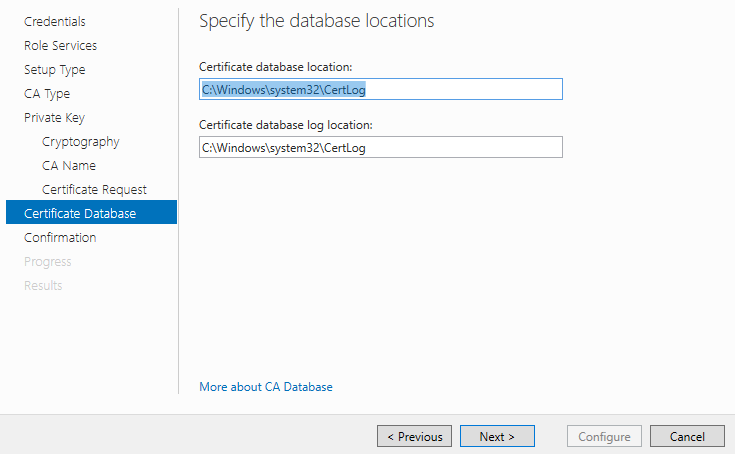This screenshot has height=454, width=735.
Task: Select Private Key navigation item
Action: 54,118
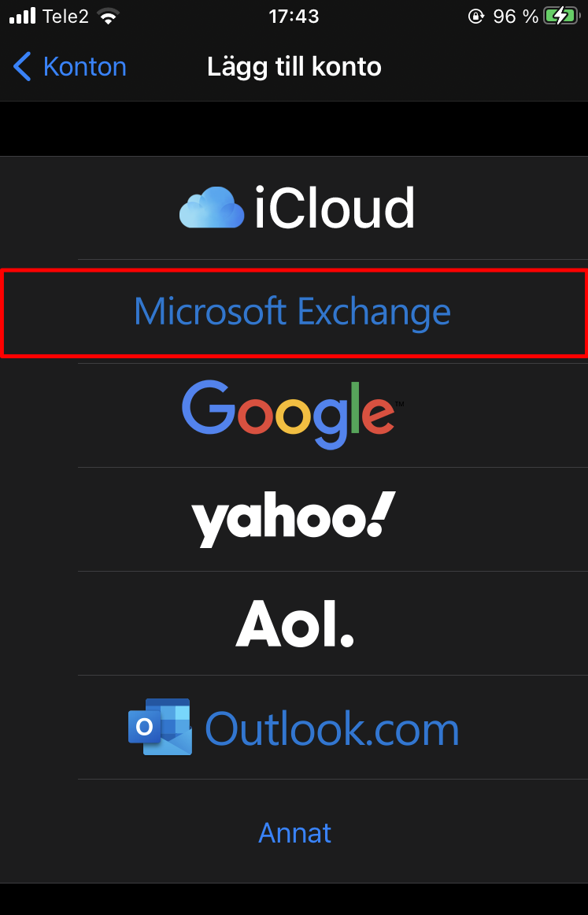Viewport: 588px width, 915px height.
Task: Choose Microsoft Exchange account type
Action: point(293,313)
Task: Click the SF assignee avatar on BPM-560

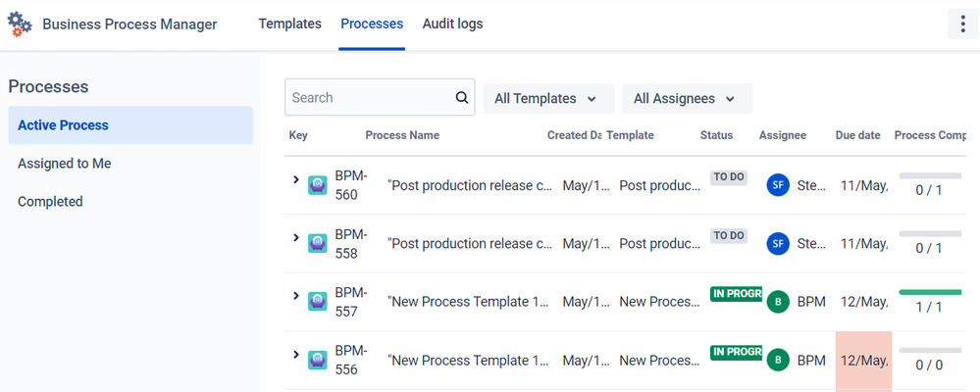Action: 778,185
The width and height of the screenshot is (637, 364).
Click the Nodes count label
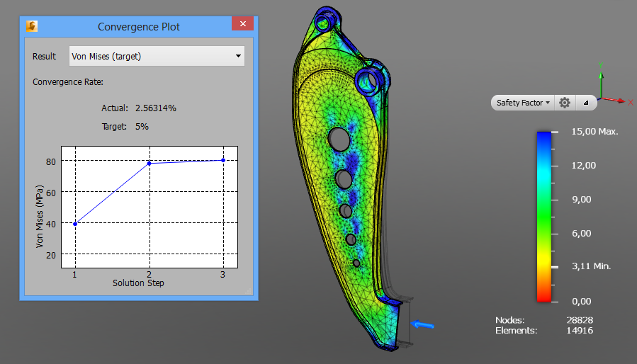510,320
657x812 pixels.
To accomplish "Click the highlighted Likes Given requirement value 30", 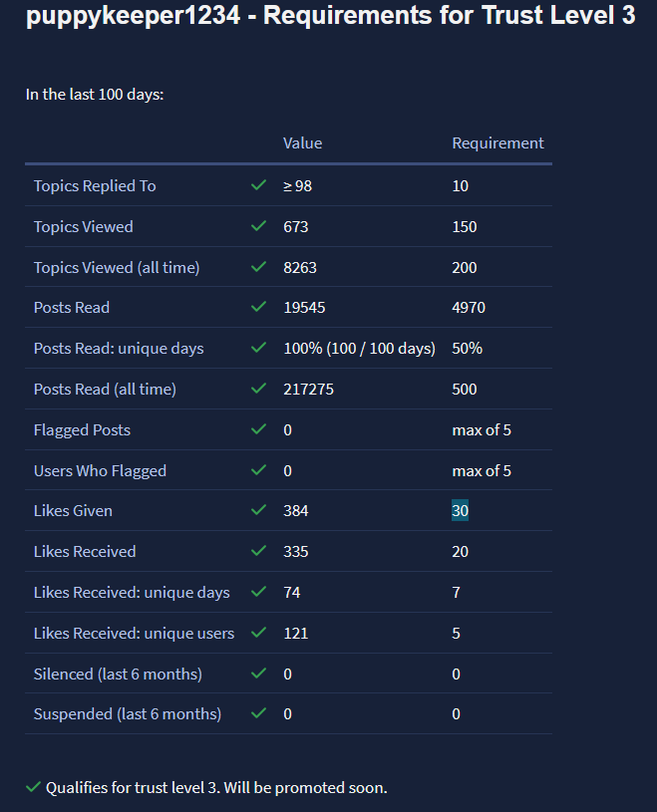I will point(460,510).
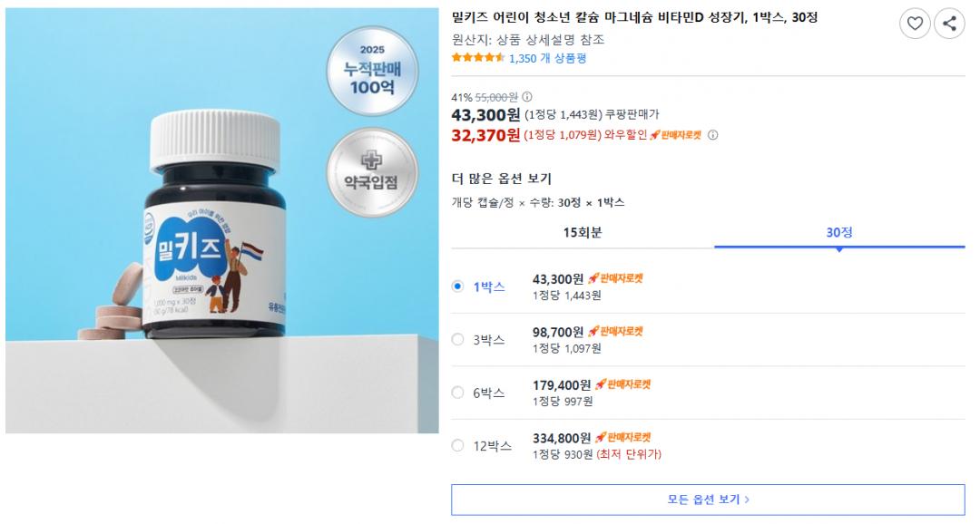The image size is (980, 524).
Task: Choose the 6박스 radio option
Action: pos(458,393)
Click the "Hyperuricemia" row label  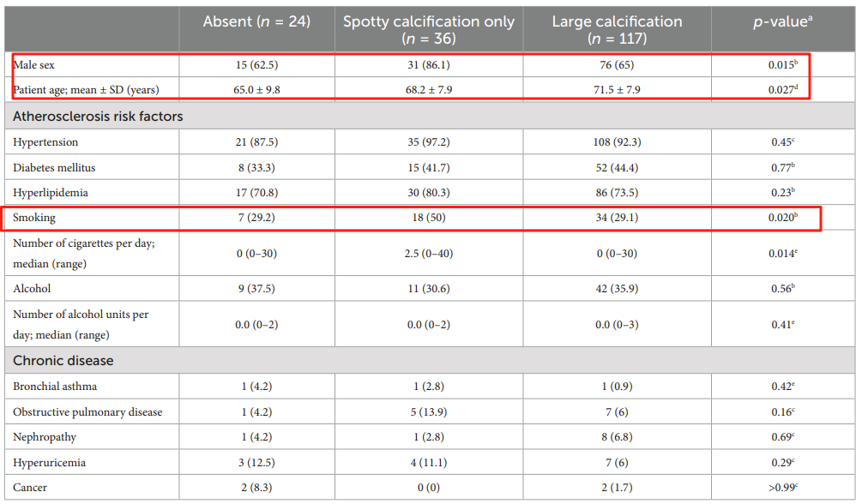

***

WHAT THIS TASK INVOLVES ▸ Output exactly the lines above, from the line with "Task: Click the SF assignee avatar on BPM-560" to the line with "657x812 pixels.", both included; skip the pictures.

RESULT OF THIS TASK ▸
Task: Click the SF assignee avatar on BPM-560

Action: 778,185
The width and height of the screenshot is (637, 364).
Click the Nodes count label
510,320
657x812 pixels.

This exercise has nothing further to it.